Publicado originalmente na Cinética em Novembro de 2010.
O trágico sublime
É difícil voltar a A Regra do Jogo sem retomar sua história. Clássico improvável do cinema mundial, o filme de Renoir causou revolta em suas primeiras exibições: foi banido dos cinemas franceses em sequência por desmoralizar os valores da sociedade francesa, praticamente desapareceu da face da terra durante a ocupação nazista, e sobrevive em uma versão que não é exatamente a original, remontada quase integralmente (Renoir dizia que uma sequência de seu corte oficial não teria sido mais localizada), a partir de planos originalmente descartados na primeira montagem. Além disso, há também as décadas de discurso crítico sobre o filme, que empurram para dentro do texto termos como realismo poético, profundidade de campo, plano-sequência e o nome de André Bazin.

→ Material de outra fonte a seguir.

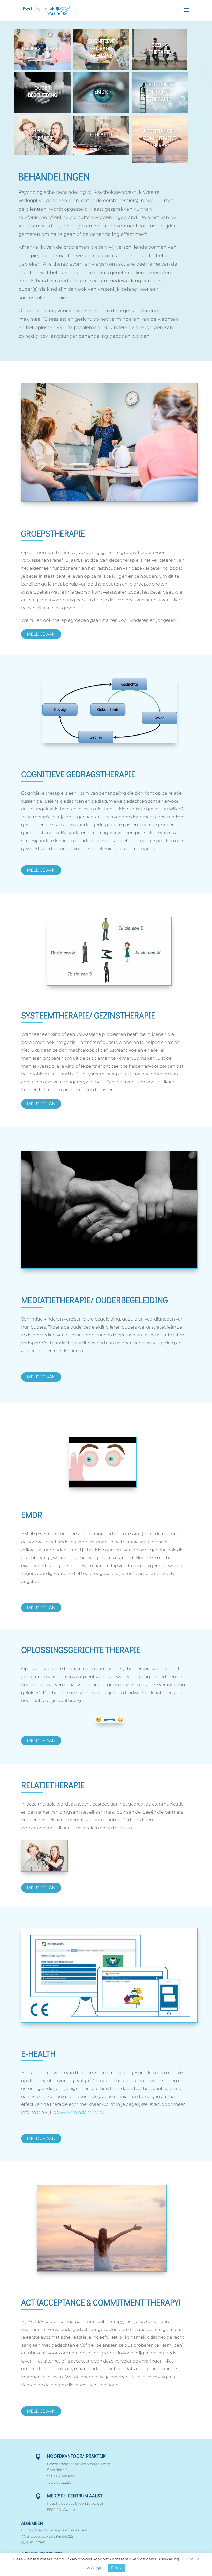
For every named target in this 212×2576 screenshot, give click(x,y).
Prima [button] (116, 2567)
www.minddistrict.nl (81, 2112)
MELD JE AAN (41, 634)
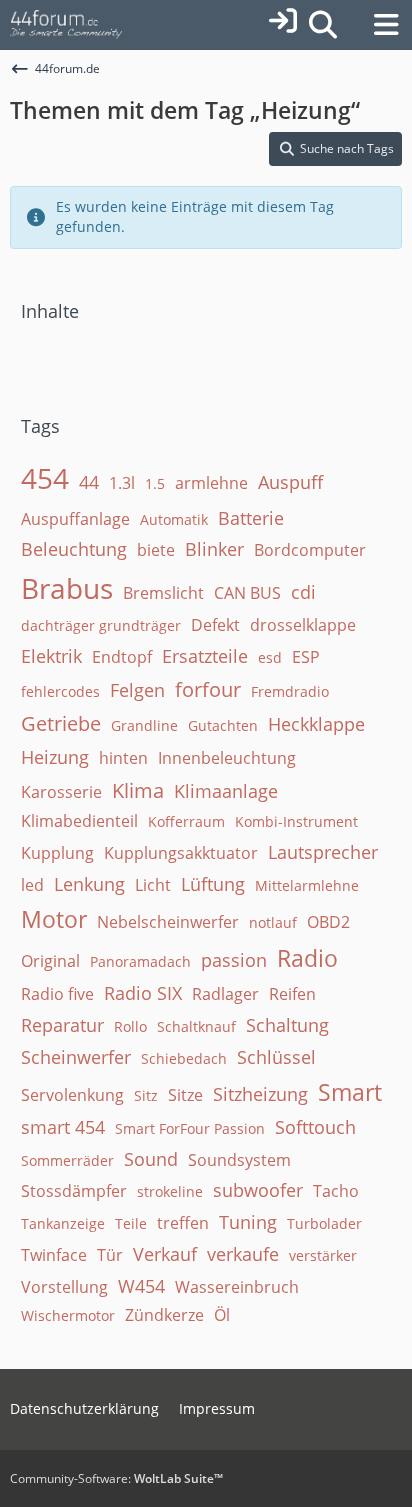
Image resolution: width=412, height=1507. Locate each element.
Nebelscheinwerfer (168, 922)
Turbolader (324, 1223)
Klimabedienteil (79, 821)
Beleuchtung (74, 549)
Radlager (225, 994)
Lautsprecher (323, 852)
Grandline (144, 725)
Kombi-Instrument (296, 821)
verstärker (323, 1255)
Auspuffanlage (75, 519)
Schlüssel (276, 1057)
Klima (138, 790)
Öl (222, 1315)
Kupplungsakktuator (181, 853)
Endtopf (122, 657)
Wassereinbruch (237, 1287)
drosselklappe (303, 625)
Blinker (214, 549)
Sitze (185, 1095)
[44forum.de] (66, 25)
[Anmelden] (282, 21)
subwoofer (258, 1190)
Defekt (215, 625)
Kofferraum (186, 821)
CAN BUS (247, 593)
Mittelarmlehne (307, 885)
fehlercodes (60, 691)
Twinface (54, 1255)
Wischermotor (68, 1315)
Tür (110, 1255)
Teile (131, 1223)
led (32, 885)
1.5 (155, 483)
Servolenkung (72, 1095)
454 (45, 478)
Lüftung (213, 884)
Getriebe (61, 723)
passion (234, 960)
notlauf (273, 922)
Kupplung (57, 853)
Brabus (67, 588)
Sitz (146, 1095)
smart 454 (63, 1127)
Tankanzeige (63, 1223)
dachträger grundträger (101, 625)
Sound (151, 1159)
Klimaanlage (226, 791)
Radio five (57, 994)
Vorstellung (64, 1287)
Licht (153, 885)
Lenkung (89, 884)
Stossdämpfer (74, 1191)
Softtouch (315, 1127)
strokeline (170, 1191)
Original (50, 961)
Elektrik (51, 656)
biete (156, 550)
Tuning (248, 1222)
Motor (54, 919)
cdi (303, 592)
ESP (306, 657)
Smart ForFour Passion (190, 1128)
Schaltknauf (196, 1026)
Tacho (336, 1191)
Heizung (55, 757)
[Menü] (386, 25)
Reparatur (62, 1025)
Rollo (130, 1026)
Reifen (292, 994)
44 (89, 482)
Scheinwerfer (76, 1057)
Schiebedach (184, 1058)
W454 (141, 1286)
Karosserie (61, 792)
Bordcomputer (310, 550)
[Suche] (322, 25)
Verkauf (165, 1254)
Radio (307, 958)
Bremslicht (163, 593)
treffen (183, 1223)
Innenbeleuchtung (227, 758)
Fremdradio (290, 691)
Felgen (137, 690)
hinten (123, 758)
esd (270, 657)
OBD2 (328, 922)
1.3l (122, 483)
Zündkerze (164, 1315)
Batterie (251, 518)
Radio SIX (143, 993)
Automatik (174, 519)
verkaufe (243, 1254)
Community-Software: (116, 1478)
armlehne (211, 483)
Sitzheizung (260, 1094)
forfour (208, 689)
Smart (350, 1092)
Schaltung (287, 1025)
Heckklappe (316, 724)
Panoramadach (140, 961)
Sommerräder (67, 1160)
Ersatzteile (205, 656)
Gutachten (223, 725)
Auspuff (290, 482)
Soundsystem (239, 1160)
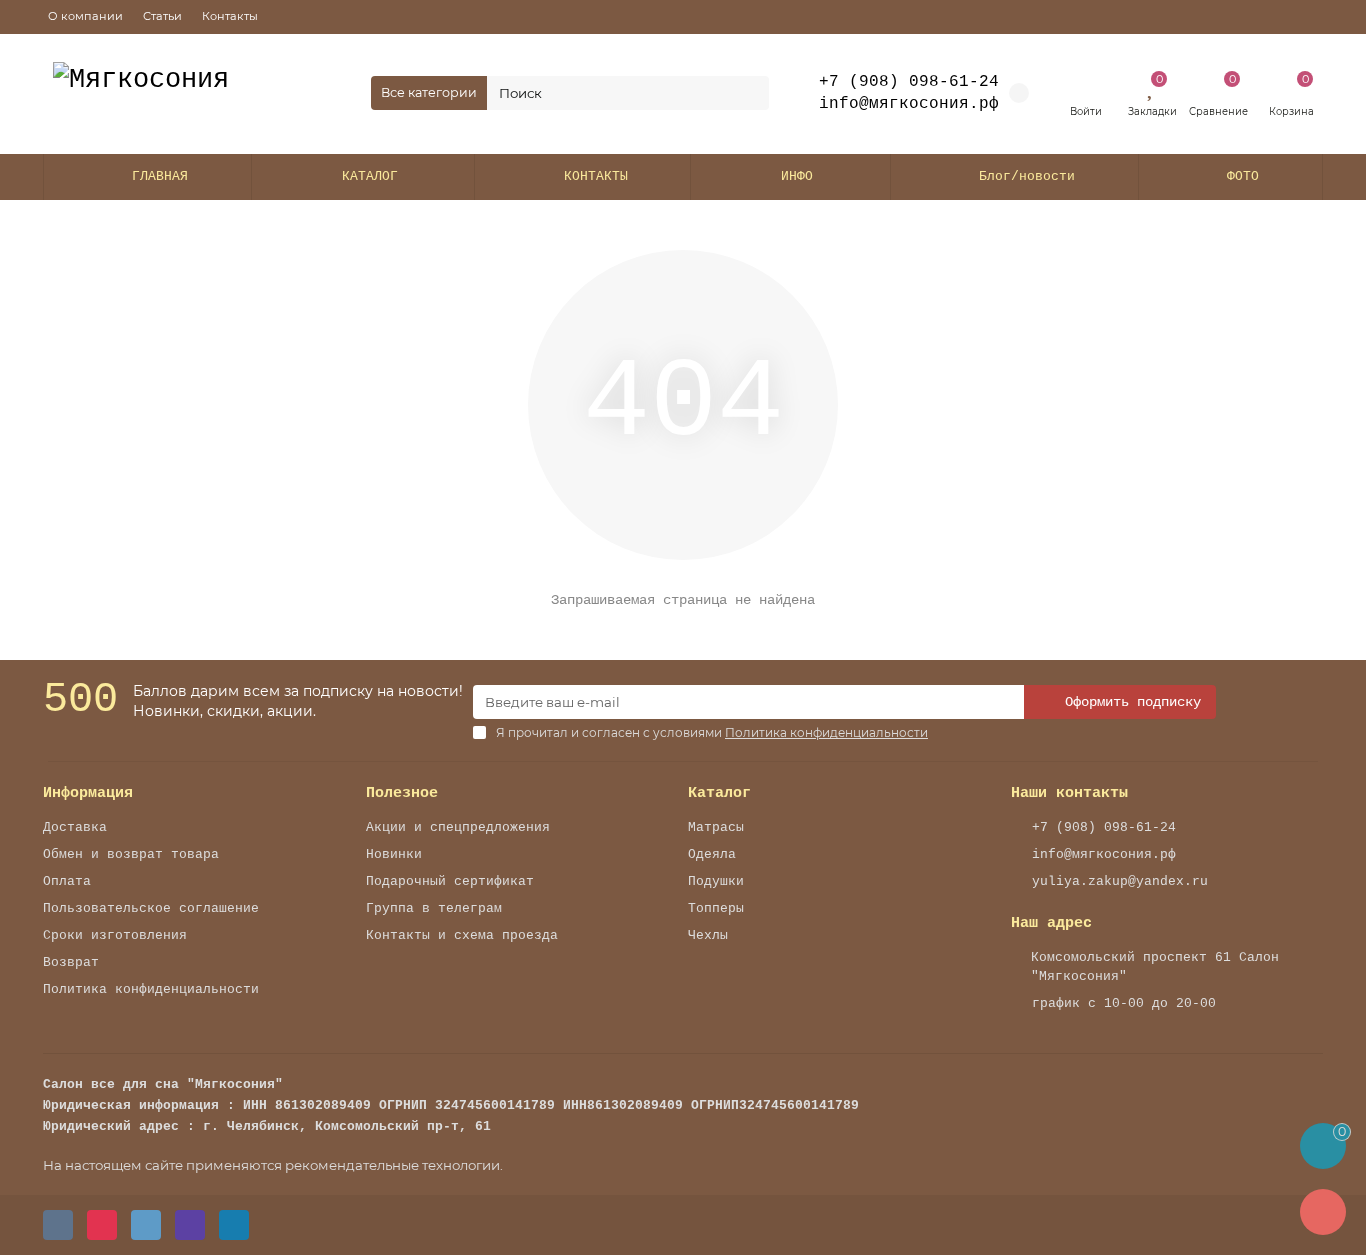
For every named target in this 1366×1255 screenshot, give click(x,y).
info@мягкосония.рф (1104, 854)
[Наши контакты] (1323, 1212)
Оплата (67, 881)
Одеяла (712, 854)
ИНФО (797, 176)
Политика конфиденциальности (151, 989)
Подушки (716, 881)
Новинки (394, 854)
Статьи (162, 16)
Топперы (716, 908)
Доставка (75, 827)
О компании (85, 16)
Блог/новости (1027, 176)
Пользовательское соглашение (151, 908)
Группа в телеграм (434, 908)
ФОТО (1243, 176)
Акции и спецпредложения (458, 827)
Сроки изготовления (115, 935)
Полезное (402, 793)
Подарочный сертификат (450, 881)
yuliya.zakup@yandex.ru (1120, 881)
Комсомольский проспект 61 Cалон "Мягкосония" (1155, 967)
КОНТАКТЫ (596, 176)
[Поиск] (748, 93)
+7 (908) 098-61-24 (909, 82)
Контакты (230, 16)
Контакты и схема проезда (462, 935)
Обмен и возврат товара (131, 854)
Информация (88, 793)
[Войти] (1085, 85)
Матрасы (716, 827)
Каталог (719, 793)
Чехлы (708, 935)
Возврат (71, 962)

O filme segue envolto na própria história, e ela – que o determina, com muita justiça, como um clássico – é a mesma que tranca o filme atrás das grades e, em seguida, nos oferece as chaves.

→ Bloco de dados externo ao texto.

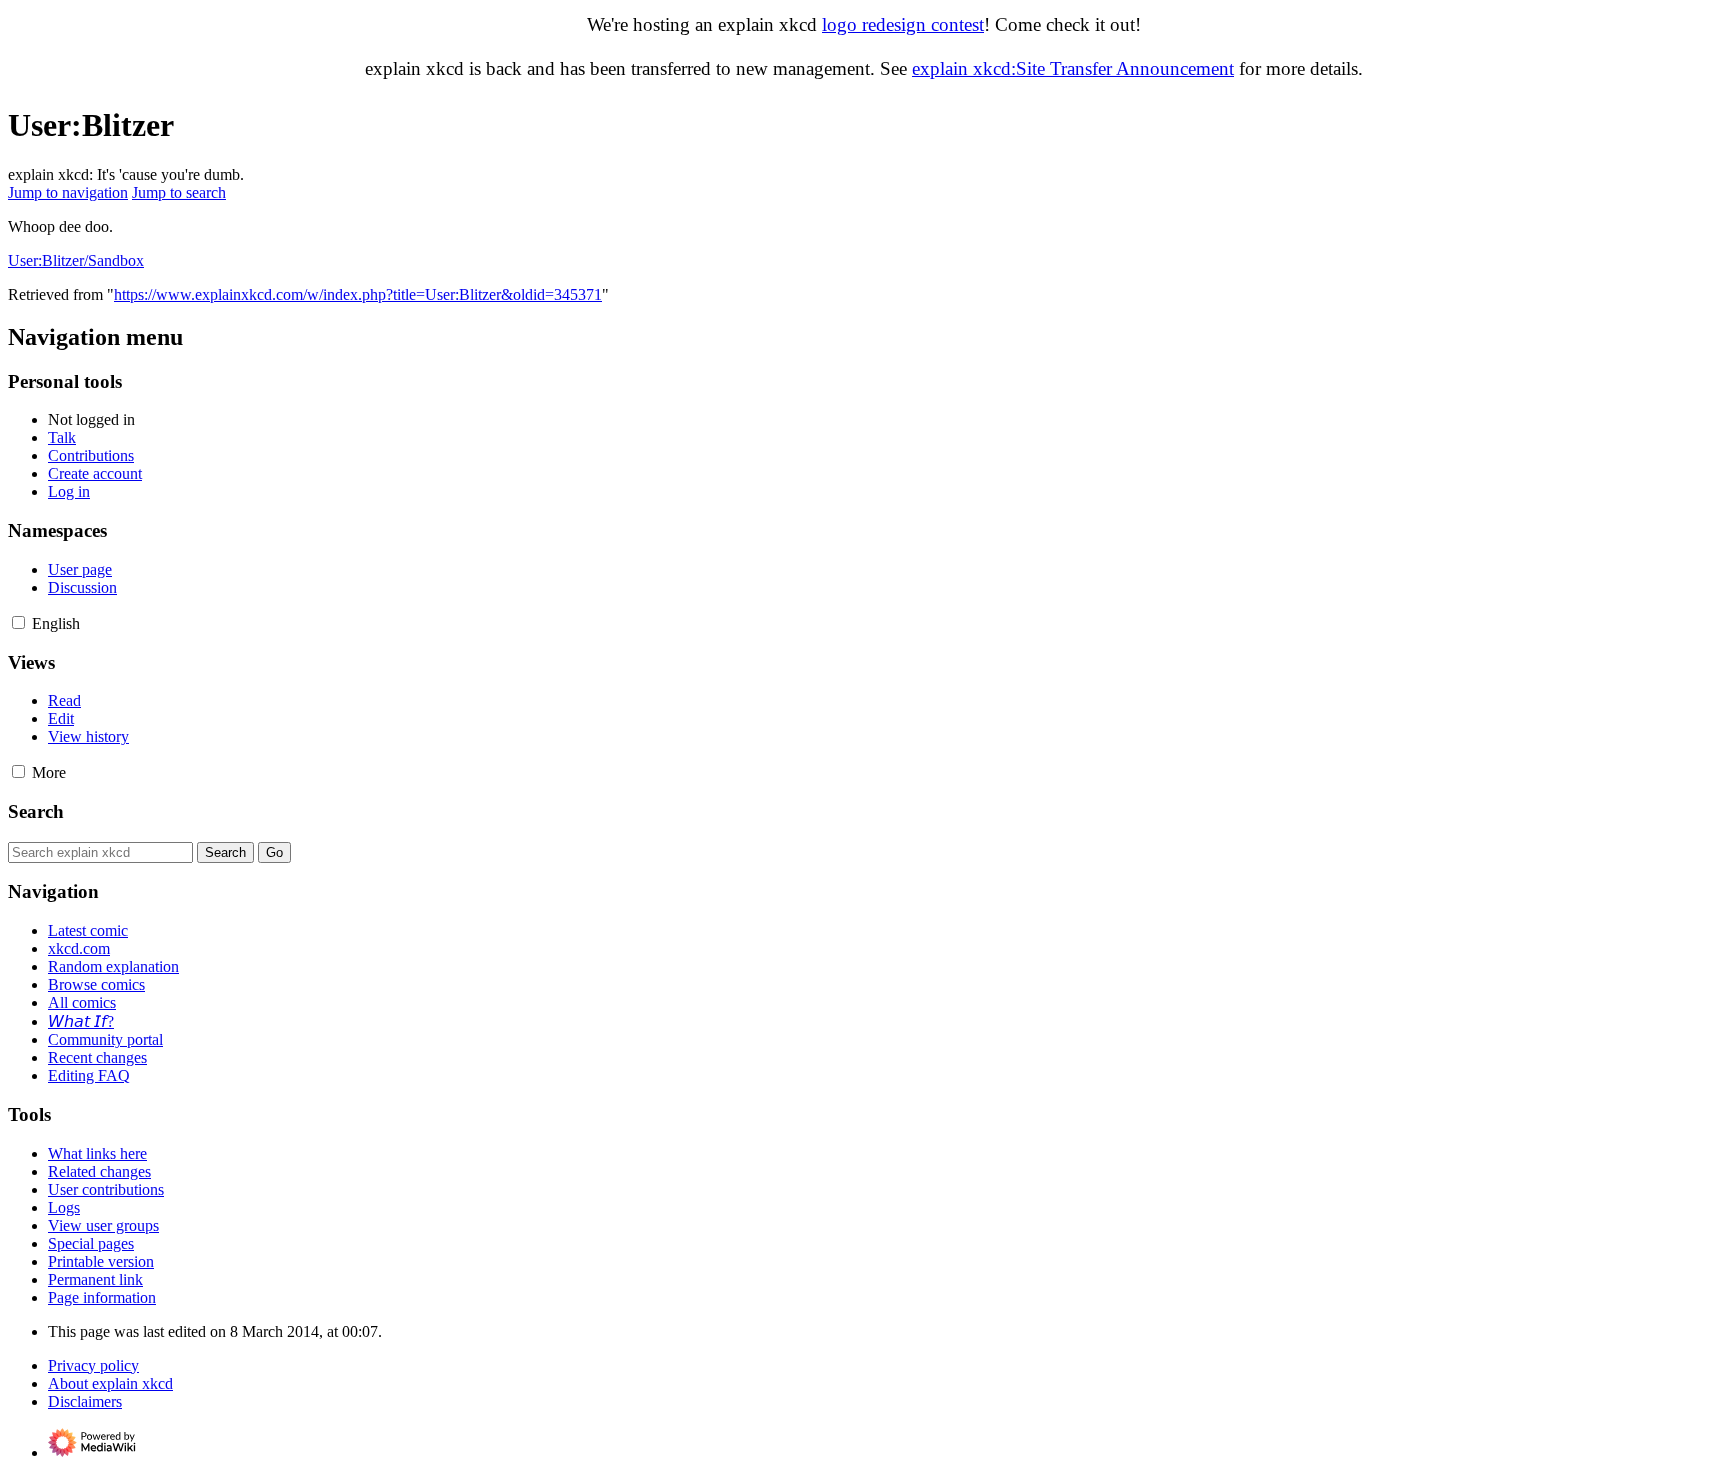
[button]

Retomar A Regra do Jogo hoje obriga, portanto, à inevitável revisão de termos e leituras. Pois se a profundidade de campo e a mobilidade dos planos-sequência permanecem as mesmas, é inevitável que os sentidos de ambos os procedimentos hoje sejam bastante diferentes. Se, à época de seu lançamento, A Regra do Jogo usava esta construção como um arroubo de realismo no cinema, hoje o filme de Renoir chama atenção em sentido contrário, pela precisão mecanizada das coreografias de cena, a orquestração magistral dos elementos em quadro, a mobilidade expressiva com que os atores vão do fundo ao proscênio, abrindo a cena em um riquíssimo jogo de camadas. A relação hoje é menos debitária a uma sensação de presença – a de que nós “estamos ali”, dentro daquela casa, junto àquelas “pessoas” – e mais a de um balé absolutamente marcado, de uma câmera que passa de personagem a personagem feito telefone sem fio (traço de estilo que mais tarde seria levado adiante por Robert Altman), que denuncia sua própria construção, incorporando a euforia da vida burguesa em erupção, mas sem trazer para a mise en scène seus resíduos de caos. A crítica só é possível por o mundo filmado se apresentar em plena harmonia.
Esse desvio é importante, pois é ele que sustenta, ainda hoje, A Regra do Jogo como um filme absolutamente crítico. Muito como fará anos mais tarde Fellini em La Dolce Vita, essa joie de vivre aristocrata será contrastada à futilidade de seus hábitos e valores – traduzidos com perfeição na coleção de brinquedos mecânicos do marquês, reunindo bonecas robotizadas de pálpebras caídas a pianos que tocam por conta própria – e é justamente aí que o filme produz um curto-circuito. Ao mesmo tempo em que projetamos um olhar severo à aleatoriedade da vida e da morte (e, claro, do amor) nos costumes daquele grupo de pessoas que vêem na matança de coelhos e faisões (e de heróis!) não mais que o equivalente a um passatempo de inverno, somos tragados pelo redemoinho irresistível de seu ritmo de vida, de uma auto-crítica irônica (ressaltada pela presença em tela do próprio diretor, como o “parasita” Octave) que não poupa seus próprios valores. “Acabe com esta comédia”, ordena o marquês em determinado momento; “qual delas?”, pergunta seu empregado.
A Regra do Jogo é um filme ainda hoje fascinante muito pela maneira como o trágico e o sublime são obrigados a conviver. Renoir, diretor nada ingênuo, dispensa a imersão irrestrita – algo que ele tornaria a trabalhar mais tarde em outras chaves, em filmes como O Rio Sagrado – e cria um jogo que se abre progressivamente, expondo as fissuras da construção que são intrínsecas à aparência de perfeição. Para cada caça aos coelhos, temos os planos de bastidores, que mostram os empregados assustando os bichos de suas tocas para facilitar o divertimento dos patrões. Da mesma maneira, o teatrinho de variedades burguesas se mistura aos dramas inventados das próprias personagens (basta reparar a maneira como Christine reorienta seu amor de forma a compensar cada novo golpe do destino), dobrando uma parte sobre a outra, a ponto de que se torna impossível distinguir a “cena dentro da cena” da cena que vemos, de fato. A Regra do Jogo é uma crítica de costumes que parece se tornar cada vez mais atual, uma vez que o realismo do filme está justamente na denúncia da encenação cotidiana que sustenta, diegeticamente, o universo filmado. É um filme que se torna político por cada beijo estar sempre no limite da encenação escancarada de um beijo.